Two Cases of Adrenal Myelolipoma

We report myelolipoma found in two patients, of whom one had hormonal abnormalities related to adrenal function. The first patient was a 36 year‐old woman, who was found incidentally to have a left adrenal tumor by CT scan during admission for treatment of Guillain Barre syndrome. Obesity, hirsutism and osteoporosis were also evident, and the patient was forwarded for additional endocrine function analysis, which revealed elevation of serum cortisol, urine 17 OHCS and 17 KS, and a decreased level of ACTH. These abnormalities returned to normal after excision of the tumor.
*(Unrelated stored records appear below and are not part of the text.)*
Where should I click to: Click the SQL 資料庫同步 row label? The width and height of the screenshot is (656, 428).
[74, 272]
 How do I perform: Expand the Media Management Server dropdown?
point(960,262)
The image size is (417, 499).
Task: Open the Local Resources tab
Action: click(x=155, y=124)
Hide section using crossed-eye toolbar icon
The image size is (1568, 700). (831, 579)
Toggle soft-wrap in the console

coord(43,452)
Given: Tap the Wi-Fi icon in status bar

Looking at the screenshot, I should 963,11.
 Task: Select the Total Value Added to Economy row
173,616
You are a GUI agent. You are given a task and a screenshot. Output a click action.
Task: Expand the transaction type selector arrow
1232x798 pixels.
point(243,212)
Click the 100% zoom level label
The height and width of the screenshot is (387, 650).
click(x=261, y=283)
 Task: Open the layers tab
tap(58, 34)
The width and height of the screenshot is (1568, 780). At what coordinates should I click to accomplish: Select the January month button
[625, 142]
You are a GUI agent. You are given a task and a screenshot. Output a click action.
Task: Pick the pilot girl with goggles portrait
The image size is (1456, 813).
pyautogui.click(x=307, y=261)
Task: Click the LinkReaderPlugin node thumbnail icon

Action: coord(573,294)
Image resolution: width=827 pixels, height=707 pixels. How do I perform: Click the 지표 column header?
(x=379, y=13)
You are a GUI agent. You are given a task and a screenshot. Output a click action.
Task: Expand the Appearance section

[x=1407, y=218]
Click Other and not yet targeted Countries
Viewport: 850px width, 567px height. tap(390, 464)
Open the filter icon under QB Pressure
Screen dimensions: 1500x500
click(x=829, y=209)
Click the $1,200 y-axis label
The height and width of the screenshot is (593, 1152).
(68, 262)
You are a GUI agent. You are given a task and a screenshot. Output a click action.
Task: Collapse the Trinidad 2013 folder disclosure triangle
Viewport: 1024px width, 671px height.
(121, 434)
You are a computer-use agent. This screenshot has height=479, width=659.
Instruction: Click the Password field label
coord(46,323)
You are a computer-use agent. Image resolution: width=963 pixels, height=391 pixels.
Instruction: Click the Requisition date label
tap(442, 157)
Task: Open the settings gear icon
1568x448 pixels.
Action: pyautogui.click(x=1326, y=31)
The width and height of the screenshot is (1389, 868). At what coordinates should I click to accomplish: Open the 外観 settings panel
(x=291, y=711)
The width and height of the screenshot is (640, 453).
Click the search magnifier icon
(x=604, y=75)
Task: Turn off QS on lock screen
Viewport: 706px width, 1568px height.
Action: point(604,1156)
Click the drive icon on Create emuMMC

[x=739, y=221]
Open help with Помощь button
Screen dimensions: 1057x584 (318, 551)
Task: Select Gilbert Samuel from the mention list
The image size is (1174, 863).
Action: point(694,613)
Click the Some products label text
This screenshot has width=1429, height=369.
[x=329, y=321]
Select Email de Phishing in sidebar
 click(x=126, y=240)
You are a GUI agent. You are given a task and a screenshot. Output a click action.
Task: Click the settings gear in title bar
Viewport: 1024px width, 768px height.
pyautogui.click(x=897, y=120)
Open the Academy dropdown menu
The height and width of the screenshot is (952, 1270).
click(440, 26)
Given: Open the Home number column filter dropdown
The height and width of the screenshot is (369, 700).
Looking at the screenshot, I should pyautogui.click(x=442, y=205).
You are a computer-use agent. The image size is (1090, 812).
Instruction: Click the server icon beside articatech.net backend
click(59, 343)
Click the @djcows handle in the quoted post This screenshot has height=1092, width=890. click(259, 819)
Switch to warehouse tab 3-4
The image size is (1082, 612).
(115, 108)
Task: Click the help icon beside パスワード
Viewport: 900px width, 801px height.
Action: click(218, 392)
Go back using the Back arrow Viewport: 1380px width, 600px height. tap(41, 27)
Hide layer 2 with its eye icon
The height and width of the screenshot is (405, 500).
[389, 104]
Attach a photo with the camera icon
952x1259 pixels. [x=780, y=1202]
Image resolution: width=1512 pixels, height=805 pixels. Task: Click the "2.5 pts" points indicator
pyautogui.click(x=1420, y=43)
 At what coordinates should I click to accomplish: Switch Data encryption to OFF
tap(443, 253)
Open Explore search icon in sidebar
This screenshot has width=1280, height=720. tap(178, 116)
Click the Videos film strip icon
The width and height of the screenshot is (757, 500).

Pathologically, the tumor was composed of mature fat cells and hematopoietic components, and was diagnosed as myelolipoma. The second patient was a 63 year‐old woman, who was receiving follow‐up care for hyperthyroidism. A right adrenal tumor was noted incidentally in a routine examination by CT scan. Endo‐crinologically, she was found to have no abnormalities of adrenal function. The tumor was excised, and diagnosed pathologically as myelolipoma, being composed of mature fat cells and hematopoietic components. Generally, although most rnyelolipomas have no endocrine function, our first patient showed features of Cushing's syndrome. Thus it is suggested that an interrelationship may exist between myelolipoma and endocrinological alteration. Acta Pathol Jpn 42: 221 226, 1992.